* **ASSIGNED TASK**:
Start to finish, write out the entries exactly, leaving the pictures aside.
----- DATASET RECORDS
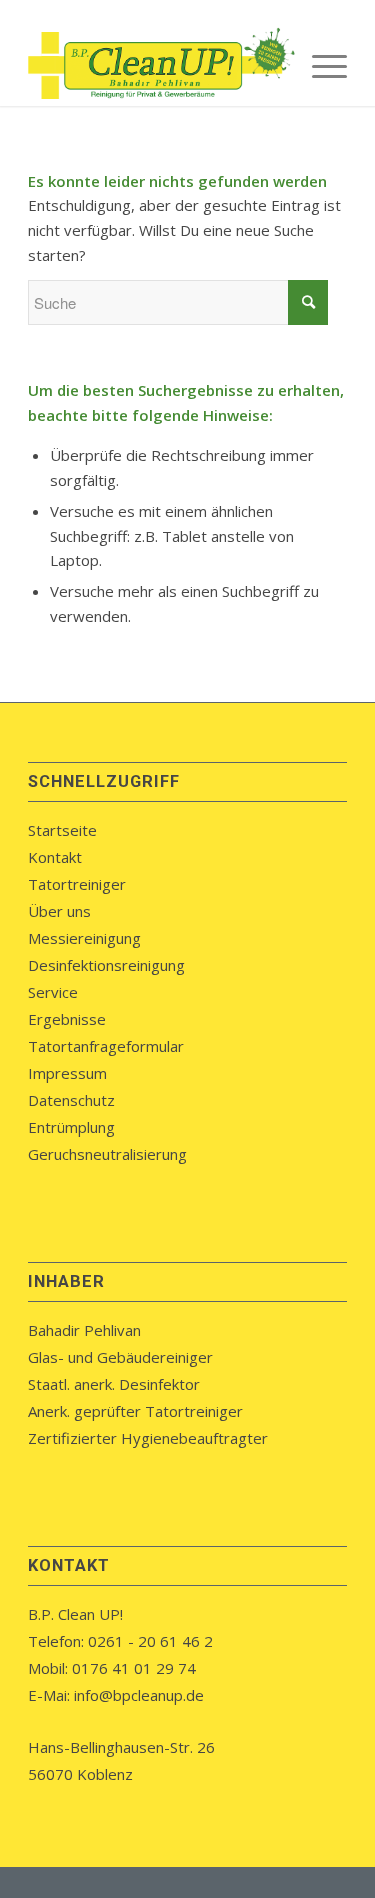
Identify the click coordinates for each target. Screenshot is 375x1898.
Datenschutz (71, 1100)
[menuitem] (319, 66)
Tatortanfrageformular (106, 1046)
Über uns (59, 911)
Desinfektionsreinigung (106, 965)
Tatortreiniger (77, 884)
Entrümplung (71, 1127)
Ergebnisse (67, 1019)
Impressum (67, 1073)
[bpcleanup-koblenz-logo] (155, 66)
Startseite (62, 830)
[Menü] (319, 66)
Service (53, 992)
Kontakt (55, 857)
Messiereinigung (84, 938)
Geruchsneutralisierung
----------
* **YOUR SOLUTION**:
Identify the click coordinates for each target. Screenshot is 375x1898.
Datenschutz (71, 1100)
[menuitem] (319, 66)
Tatortanfrageformular (106, 1046)
Über uns (59, 911)
Desinfektionsreinigung (106, 965)
Tatortreiniger (77, 884)
Entrümplung (71, 1127)
Ergebnisse (67, 1019)
Impressum (67, 1073)
[bpcleanup-koblenz-logo] (155, 66)
Startseite (62, 830)
[Menü] (319, 66)
Service (53, 992)
Kontakt (55, 857)
Messiereinigung (84, 938)
Geruchsneutralisierung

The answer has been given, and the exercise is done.